As Mr. Weides film points out, Lenny Bruce was
the last performer in the United States to be tried
for using obscene language.
Now
that comedians can say pretty much anything they want
to say, are they saying anything worth saying? "If
they're doing it in Lenny's name, or if Lenny really
did spawn this stuff, they've gotten away from his intentions,"
Mr. Weide said of the current generation of stand-ups.
"The intent seems to be 'How uncomfortable can
I make the audience?' or 'How savagely can I attack?'
Lenny was not mean-spirited.
"Lenny's
message was 'Speak in your own voice; say what's on
your mind.' But some of these guys don't have much on
their minds. What's lacking now is wit. That's what
it boils down to.
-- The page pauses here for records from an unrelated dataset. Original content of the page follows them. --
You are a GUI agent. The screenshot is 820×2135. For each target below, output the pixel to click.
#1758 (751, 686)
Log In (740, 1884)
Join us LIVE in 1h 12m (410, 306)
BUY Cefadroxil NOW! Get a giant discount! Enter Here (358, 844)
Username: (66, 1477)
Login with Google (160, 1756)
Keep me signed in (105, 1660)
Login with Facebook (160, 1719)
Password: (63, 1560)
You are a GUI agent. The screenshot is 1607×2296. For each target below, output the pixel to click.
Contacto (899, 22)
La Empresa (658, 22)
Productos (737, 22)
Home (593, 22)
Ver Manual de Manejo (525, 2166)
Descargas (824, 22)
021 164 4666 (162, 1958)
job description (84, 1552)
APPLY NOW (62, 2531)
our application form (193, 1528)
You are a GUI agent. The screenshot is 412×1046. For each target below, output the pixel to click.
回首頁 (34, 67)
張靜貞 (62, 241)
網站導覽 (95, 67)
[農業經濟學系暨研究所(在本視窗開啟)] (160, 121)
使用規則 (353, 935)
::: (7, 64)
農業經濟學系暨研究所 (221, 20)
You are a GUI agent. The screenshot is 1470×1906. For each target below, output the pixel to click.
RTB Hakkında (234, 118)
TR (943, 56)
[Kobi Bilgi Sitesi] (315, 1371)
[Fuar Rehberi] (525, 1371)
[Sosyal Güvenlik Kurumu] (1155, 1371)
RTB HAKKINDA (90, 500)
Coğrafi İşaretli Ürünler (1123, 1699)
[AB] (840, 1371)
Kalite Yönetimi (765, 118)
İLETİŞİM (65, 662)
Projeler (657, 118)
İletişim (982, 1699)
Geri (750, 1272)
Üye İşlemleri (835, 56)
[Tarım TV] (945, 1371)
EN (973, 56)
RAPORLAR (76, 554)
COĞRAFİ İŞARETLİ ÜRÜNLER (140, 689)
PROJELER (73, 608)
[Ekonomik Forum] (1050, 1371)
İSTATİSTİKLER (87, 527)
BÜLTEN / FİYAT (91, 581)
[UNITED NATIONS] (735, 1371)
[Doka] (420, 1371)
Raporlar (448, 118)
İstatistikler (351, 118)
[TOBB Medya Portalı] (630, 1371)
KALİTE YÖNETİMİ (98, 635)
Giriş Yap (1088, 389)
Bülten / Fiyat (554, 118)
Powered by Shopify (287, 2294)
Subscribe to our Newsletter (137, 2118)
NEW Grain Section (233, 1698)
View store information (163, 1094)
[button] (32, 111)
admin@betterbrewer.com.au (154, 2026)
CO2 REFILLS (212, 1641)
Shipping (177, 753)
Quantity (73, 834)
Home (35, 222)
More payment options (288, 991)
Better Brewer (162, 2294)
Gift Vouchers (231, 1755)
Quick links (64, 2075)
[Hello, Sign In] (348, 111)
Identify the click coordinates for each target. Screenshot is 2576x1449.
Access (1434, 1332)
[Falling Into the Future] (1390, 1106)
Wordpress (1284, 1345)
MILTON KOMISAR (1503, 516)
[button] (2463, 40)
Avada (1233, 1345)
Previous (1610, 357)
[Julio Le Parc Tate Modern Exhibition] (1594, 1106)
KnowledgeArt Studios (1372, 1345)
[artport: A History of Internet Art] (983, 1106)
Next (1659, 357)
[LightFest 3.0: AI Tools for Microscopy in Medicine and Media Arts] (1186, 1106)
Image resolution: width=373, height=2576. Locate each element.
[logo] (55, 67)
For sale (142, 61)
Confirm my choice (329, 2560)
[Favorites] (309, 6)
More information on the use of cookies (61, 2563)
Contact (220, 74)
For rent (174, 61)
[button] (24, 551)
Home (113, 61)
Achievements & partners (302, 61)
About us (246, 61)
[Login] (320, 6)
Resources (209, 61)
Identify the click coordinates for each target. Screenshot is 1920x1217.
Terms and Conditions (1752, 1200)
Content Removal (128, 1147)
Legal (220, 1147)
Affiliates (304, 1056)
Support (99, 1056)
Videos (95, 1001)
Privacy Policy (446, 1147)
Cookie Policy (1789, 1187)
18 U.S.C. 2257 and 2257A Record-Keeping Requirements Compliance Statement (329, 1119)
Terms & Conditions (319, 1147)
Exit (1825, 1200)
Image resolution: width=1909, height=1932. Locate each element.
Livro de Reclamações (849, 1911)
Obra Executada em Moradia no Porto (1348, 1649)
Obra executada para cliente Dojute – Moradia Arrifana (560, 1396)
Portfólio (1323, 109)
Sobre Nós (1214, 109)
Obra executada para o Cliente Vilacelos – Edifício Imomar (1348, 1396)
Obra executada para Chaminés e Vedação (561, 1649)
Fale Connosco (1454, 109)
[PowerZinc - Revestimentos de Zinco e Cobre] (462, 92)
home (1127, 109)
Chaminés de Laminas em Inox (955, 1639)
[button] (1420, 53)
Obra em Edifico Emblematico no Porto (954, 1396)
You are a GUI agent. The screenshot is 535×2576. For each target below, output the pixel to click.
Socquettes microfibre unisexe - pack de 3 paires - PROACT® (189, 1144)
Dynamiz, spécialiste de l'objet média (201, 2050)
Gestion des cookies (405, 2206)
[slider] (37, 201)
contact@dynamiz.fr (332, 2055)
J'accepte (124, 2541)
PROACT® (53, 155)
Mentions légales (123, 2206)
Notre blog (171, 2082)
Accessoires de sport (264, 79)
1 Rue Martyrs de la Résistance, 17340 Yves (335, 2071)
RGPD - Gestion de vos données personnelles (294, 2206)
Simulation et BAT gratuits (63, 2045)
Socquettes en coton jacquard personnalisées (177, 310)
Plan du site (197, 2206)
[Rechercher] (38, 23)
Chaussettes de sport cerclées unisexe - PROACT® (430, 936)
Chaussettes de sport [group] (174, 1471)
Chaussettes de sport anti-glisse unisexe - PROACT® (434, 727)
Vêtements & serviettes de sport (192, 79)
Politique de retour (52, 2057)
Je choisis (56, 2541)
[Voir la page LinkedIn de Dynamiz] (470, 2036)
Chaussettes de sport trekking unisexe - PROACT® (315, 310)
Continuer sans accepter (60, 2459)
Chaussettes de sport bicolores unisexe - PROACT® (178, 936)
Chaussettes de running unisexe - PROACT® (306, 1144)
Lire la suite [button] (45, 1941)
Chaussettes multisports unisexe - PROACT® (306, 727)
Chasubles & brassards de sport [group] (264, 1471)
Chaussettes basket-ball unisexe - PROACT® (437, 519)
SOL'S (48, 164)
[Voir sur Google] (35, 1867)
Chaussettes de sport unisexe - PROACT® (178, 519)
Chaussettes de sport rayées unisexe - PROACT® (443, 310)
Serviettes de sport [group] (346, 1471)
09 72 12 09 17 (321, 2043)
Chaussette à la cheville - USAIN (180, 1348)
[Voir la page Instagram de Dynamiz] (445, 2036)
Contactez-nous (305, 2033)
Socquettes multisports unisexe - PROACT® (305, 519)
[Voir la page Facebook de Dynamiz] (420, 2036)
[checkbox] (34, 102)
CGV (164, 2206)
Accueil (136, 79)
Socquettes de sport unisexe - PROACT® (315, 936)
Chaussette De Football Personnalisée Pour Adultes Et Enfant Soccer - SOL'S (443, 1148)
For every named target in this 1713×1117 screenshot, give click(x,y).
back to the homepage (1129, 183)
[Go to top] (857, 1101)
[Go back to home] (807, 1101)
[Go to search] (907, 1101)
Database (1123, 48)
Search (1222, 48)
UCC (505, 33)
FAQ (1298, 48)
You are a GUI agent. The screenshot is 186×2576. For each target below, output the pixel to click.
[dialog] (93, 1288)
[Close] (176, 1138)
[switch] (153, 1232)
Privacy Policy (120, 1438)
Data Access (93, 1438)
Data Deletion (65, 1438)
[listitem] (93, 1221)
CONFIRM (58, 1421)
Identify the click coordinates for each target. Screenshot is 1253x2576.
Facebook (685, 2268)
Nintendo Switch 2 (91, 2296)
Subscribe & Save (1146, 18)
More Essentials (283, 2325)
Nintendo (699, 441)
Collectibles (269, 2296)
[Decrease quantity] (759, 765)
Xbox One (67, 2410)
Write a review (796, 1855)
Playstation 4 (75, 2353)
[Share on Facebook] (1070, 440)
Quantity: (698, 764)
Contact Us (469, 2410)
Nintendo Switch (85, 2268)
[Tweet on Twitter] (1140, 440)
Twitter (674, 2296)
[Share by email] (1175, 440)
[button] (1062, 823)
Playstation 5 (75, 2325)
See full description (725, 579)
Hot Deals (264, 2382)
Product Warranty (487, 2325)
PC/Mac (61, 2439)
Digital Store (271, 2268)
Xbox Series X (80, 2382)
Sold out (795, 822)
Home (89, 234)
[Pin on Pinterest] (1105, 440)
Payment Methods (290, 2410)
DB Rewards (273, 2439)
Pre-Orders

I don't see wit out there."
Mr.
Stewart said: "He didn't step over the line just
to step over the line.There was method to his madness.
Nowadays too many comedians are just saying, 'Look what
I can get away with.' "
Seeing
and hearing the excerpts from Bruce's routines that
are at the heart of Swear to Tell the Truth,
one is struck less by his vulgarity or even his anger
than by how thoughtful he seems, and how gentle as well,
especially in comparison with even the best and most
socially aware of today's comedians. In his pointed
observations on the differences between the way things
are and the way they're supposed to be, Lenny Bruce
as preserved on film and on record comes across as more
philosophical than outraged.
Despite
the revisionist historians who cast him as a moral crusader
and despite his own frequently quoted words "I'm
not a comedian, I'm Lenny Bruce" he was
a comedian before he was anything else, and his most
important goal was to get laughs. Sometimes he really
did say things just for their shock value (Swear
to Tell the Truth contains a staggeringly unfunny
routine from late in his career about Eleanor Roosevelt's
breasts). And sometimes, as his legal woes mounted,
he became so obsessed with talking about the law that
he neglected to even try for laughs.
But
mostly, he was very, very funny. And ultimately, his
humor came less from the language he used or the taboos
he broke than simply from his determination to tell
the truth as he saw it, whether about society or about
himself. That determination may have been his single
most important gift to stand-up comedy, and to the world.